Santé 2.0 et Malades 3.0

21 02 2011

Aujourd’hui, tout ce qui se fait se fait aussi sur la toile.

Quand un groupe, un concept, une action se constitue, c’est évidemment accompagné de son incontournable " 2.0 ". Car le web est deuxpointzéro ou n’est pas… ou alors est affreusement dépassé.

Histoire de dire que ça avait bougé, même si le web 1.0 n’a porté ce nom que rétroactivement (et le web 0.0 lui n’a été inventé qu’histoire de rigoler des temps préhistoriques où on arrivait à vivre en temps probablement irréel), bref pour marquer le coup, on l’a joué upgrade, mise à niveau hight tech.

Mais si cette évolution avec appellation 2.0 donne l’impression d’une avancée technologique, le seul véritable changement a été celui des usages et des pratiques de partage.

Si l’internet a rapidement et révolutionnairement évolué, c’est bien grâce aux internautes ! Il y a déjà quelques années, les blogs, les travaux collaboratifs, les réseaux sociaux et l’écriture des textes qui intègrent souvent des liens cliquables ont radicalement changé le web, pour le sortir de sa structure figée et hiérarchisée de ses débuts.

La technique qui évolue lentement et un usager qui bouscule les protocoles… tiens, ça me rappelle quelque chose. Cancer, quand tu nous tiens…

Comme tous ses camarades en 2.0, la santé et la médecine s’en sont suffixées, et au passage y ont gagné une Majuscule. La Santé 2.0 est maintenant online, et à peu près comme offline : avec sa science, son info, ses professionnels, son économie, sa déontologie, ses réseaux, ses questionnements… mais avec en prime ses infiltrés : les malades.

2.0 du monde entier unissez-vous… Les blogueurs malades partagent la même toile que les soignants. La grosse différence entre un blogueur et un professionnel de santé, c’est que si ce dernier en vit, l’autre risque fort de la quitter prématurément, sa santé, sa vie… et la toile par la même occasion.

Loin de toute logique de rentabilité, le démarrage d’un blog cherche souvent à combler un manque, une info trop pointue et trop banalisée en même temps, des témoignages trop consensuels… du trop et du pas assez trouvent souvent refuge dans ces blogs, initiateurs du grand Deuxpointzéro.

Patient émancipé par une médecine impatiente ; patient instruit par une technologie collaborative, le malade sera 3.0 : non content de participer au web du moment, le malade se fait militant de sa propre cause. Engagés, bénévoles, et experts : des coriaces !

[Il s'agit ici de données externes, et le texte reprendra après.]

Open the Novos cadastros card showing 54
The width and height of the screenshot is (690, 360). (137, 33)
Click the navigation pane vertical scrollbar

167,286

La lutte contre le cancer du sein va très certainement sortir de sa torpeur rose parce que des cancéreuses disent maintenant publiquement sa réalité.





Une belle brochette de cerveaux disponibles

7 02 2011

À l’occasion de la Journée Mondiale contre le Cancer, l’A.R.C. a organisé une intéressante et significative opération de communication.

Un cran au dessus de l’événement de l’année dernière, en plus d’une plateforme de questions-réponses sur le net, cette fois les chercheurs ont participé à un dialogue en direct avec le public.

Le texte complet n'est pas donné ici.